Papageorgiou also noted that another patient population “we focus on is patients who have been diagnosed with cortical blindness. The blindness these patients suffer from is very specific in that it is not the result of a retinal problem but rather of a lesion in the brain at the location of the brain responsible for vision as a result of a stroke or traumatic brain injury or tumor resection. We are finding that under specific, targeted, and individualized training, we can restore visual recovery for patients with specific visual injuries as a result of an injury in their brain. Somebody may wonder if these people are partially blind how can they see, but apparently the brain receives some messages and after a while there is this what I call purposeful and induced learning that occurs and can reorganize the brain and engage new areas to be a part of the visual perception- the way we visually experience the world.” 
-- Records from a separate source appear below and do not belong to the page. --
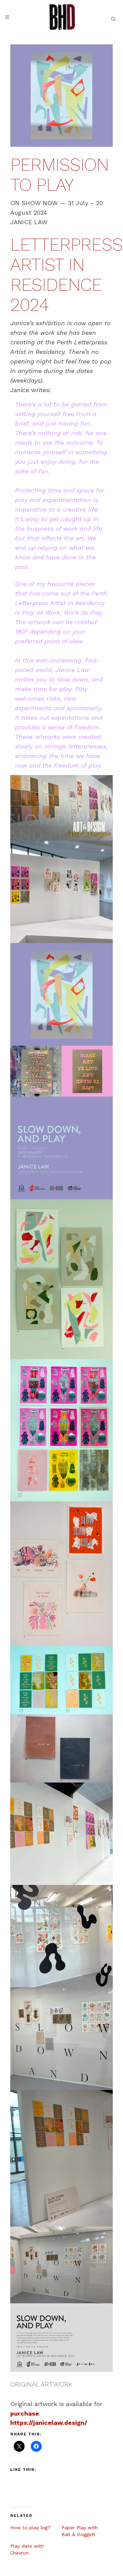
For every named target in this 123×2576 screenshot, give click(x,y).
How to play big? (30, 2527)
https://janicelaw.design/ (48, 2422)
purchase (24, 2413)
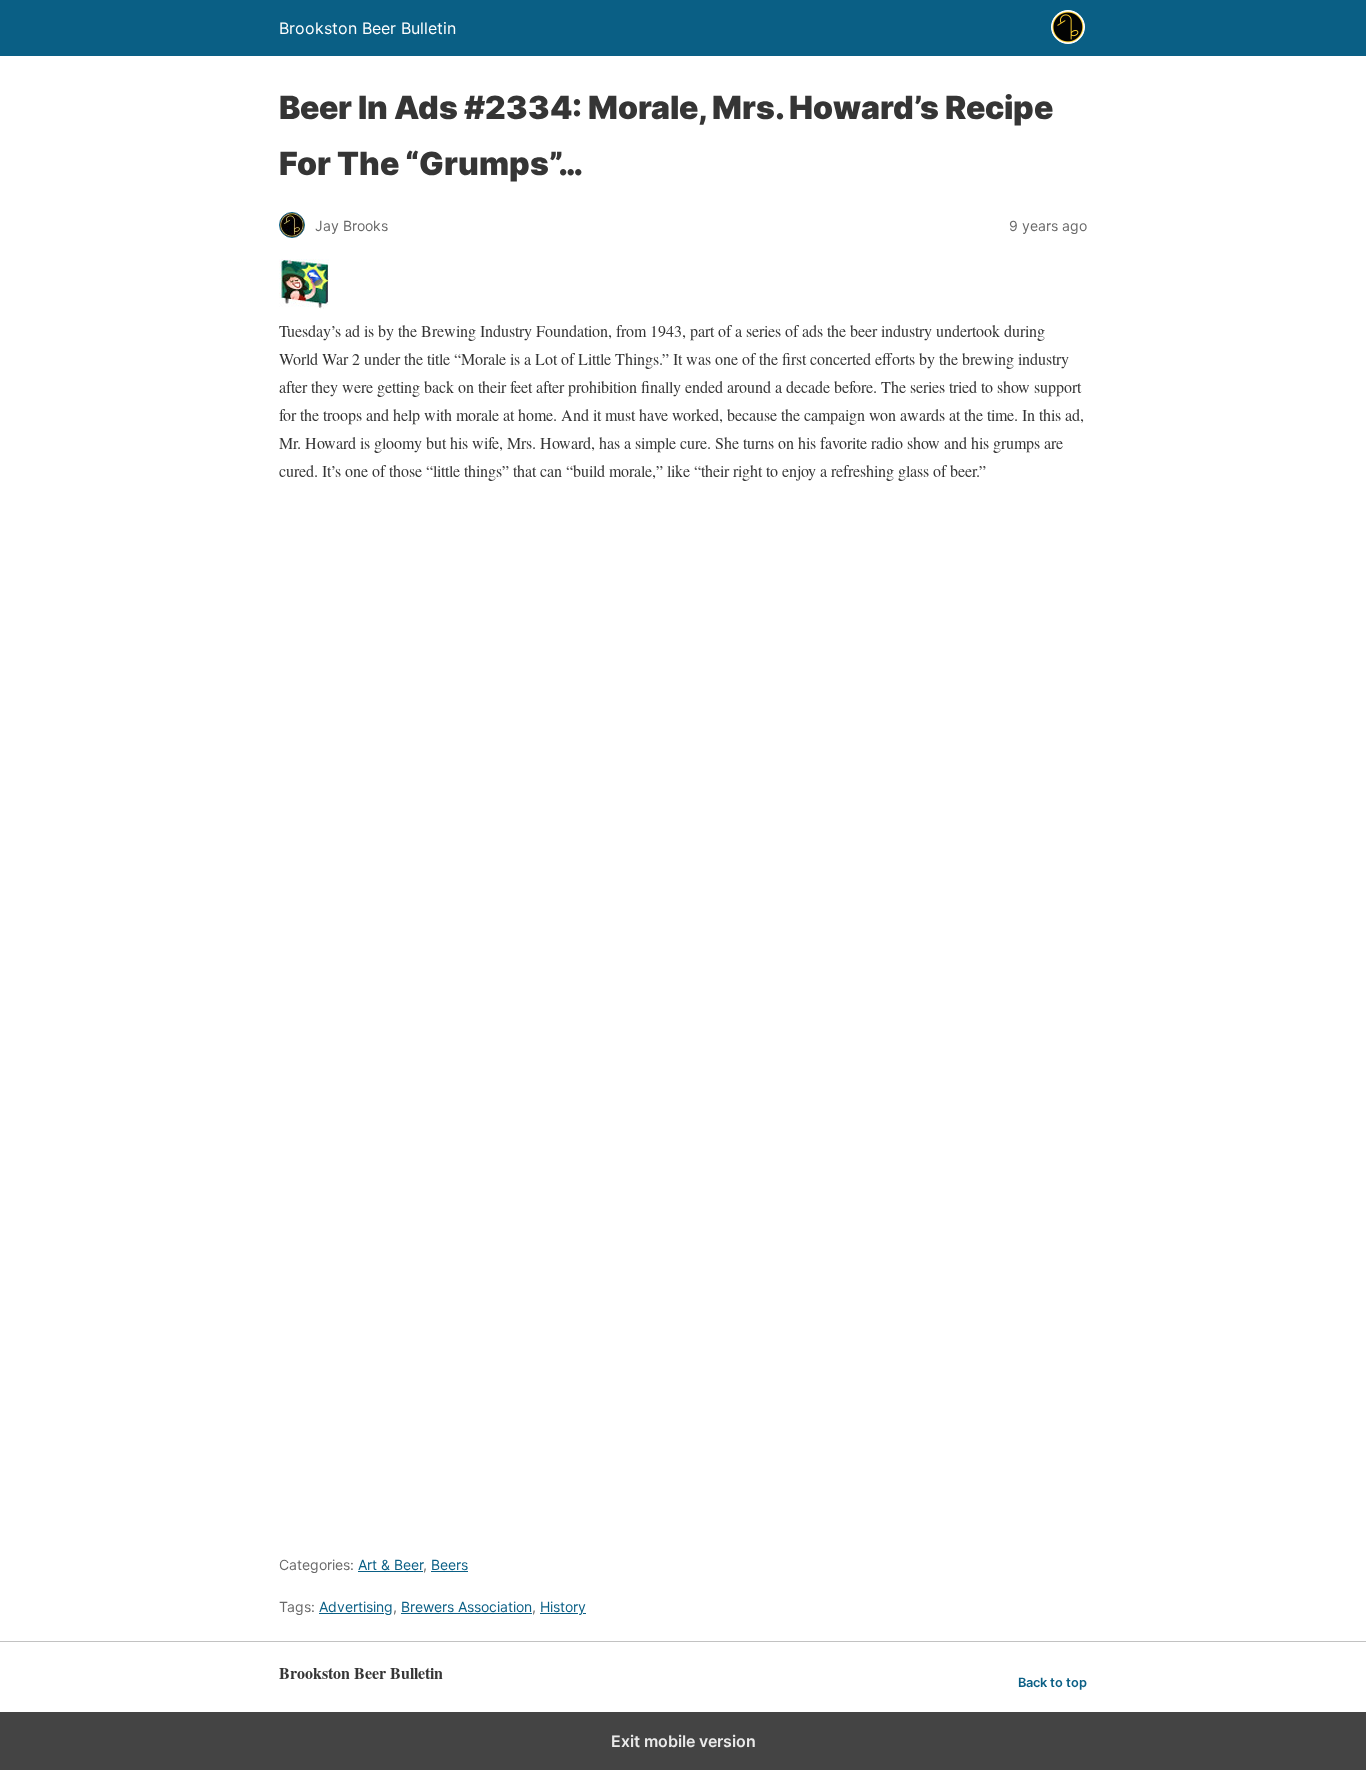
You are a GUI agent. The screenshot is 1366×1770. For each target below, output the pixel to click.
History (563, 1606)
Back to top (1052, 1682)
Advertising (356, 1606)
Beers (449, 1564)
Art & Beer (390, 1564)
“The lab has a development component, we’re developing the technology and, at the same time, we’re applying it to patients. The application of the technology to patients drives the development. We are also looking at healthy people to better understand these pathways and optimize our approach to patients” Papageorgiou noted.

She added that “this method is completely non-invasive, the same way someone lays supine in the MRI scanner, it’s the same thing but patients have to engage and perform a visual task, similar to a brain-machine interface.”

Papageorgiou noted that this treatment is “not one size fits all, it’s individualized and targeted.”

As the patient performs the task, repeatedly, data is being collected in real-time and precise computations are applied to give individualized and targeted neurofeedback to each patient. The results for some patients who return for treatments over time to maintain and improve their outcomes can be life-changing. And for Papageorgiou and her team, “it is ultimately rewarding to be able to witness improvements in patients’ lives, whether it is their visual recovery or improvement in their swallowing or speech.” Papageorgiou’s hope is that this experimental treatment will someday be transferred to the clinic.